> _Exercise prompt_
Once you reach the line that holds "Task: Launch Google Chrome from the taskbar" in the listing below, output it and every line after it through the line that holds "This screenshot has width=509, height=555.", word for word.

> _Available data_
======
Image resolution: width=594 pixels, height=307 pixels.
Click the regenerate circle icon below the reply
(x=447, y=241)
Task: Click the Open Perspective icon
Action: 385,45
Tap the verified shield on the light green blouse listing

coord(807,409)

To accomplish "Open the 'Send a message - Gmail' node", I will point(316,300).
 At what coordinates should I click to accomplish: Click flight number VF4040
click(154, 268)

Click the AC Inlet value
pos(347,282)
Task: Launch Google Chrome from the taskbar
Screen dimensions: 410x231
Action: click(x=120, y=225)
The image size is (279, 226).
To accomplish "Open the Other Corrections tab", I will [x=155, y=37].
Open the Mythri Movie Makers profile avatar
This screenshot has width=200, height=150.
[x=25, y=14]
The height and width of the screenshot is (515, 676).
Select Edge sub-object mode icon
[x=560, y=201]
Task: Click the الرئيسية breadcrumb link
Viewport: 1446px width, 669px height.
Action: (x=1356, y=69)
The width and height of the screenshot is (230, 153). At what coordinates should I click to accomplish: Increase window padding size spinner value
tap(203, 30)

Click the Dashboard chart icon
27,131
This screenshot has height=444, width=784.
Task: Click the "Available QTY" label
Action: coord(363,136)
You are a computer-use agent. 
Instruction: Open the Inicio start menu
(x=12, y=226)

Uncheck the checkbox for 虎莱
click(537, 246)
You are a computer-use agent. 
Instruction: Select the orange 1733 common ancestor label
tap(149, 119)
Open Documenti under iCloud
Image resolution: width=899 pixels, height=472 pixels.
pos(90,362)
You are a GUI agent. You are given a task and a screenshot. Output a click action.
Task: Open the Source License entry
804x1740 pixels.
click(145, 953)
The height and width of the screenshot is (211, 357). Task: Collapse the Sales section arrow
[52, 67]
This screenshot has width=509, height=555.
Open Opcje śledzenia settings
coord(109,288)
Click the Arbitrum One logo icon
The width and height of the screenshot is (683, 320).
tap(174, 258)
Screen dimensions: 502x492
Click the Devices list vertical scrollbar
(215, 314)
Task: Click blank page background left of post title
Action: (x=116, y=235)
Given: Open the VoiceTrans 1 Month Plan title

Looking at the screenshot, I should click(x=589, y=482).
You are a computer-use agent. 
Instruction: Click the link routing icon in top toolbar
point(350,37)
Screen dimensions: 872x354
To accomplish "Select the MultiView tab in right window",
======
> _Response box_
Task: Launch Google Chrome from the taskbar
Screen dimensions: 410x231
Action: click(x=120, y=225)
The image size is (279, 226).
To accomplish "Open the Other Corrections tab", I will [x=155, y=37].
Open the Mythri Movie Makers profile avatar
This screenshot has width=200, height=150.
[x=25, y=14]
The height and width of the screenshot is (515, 676).
Select Edge sub-object mode icon
[x=560, y=201]
Task: Click the الرئيسية breadcrumb link
Viewport: 1446px width, 669px height.
Action: (x=1356, y=69)
The width and height of the screenshot is (230, 153). At what coordinates should I click to accomplish: Increase window padding size spinner value
tap(203, 30)

Click the Dashboard chart icon
27,131
This screenshot has height=444, width=784.
Task: Click the "Available QTY" label
Action: coord(363,136)
You are a computer-use agent. 
Instruction: Open the Inicio start menu
(x=12, y=226)

Uncheck the checkbox for 虎莱
click(537, 246)
You are a computer-use agent. 
Instruction: Select the orange 1733 common ancestor label
tap(149, 119)
Open Documenti under iCloud
Image resolution: width=899 pixels, height=472 pixels.
pos(90,362)
You are a GUI agent. You are given a task and a screenshot. Output a click action.
Task: Open the Source License entry
804x1740 pixels.
click(145, 953)
The height and width of the screenshot is (211, 357). Task: Collapse the Sales section arrow
[52, 67]
This screenshot has width=509, height=555.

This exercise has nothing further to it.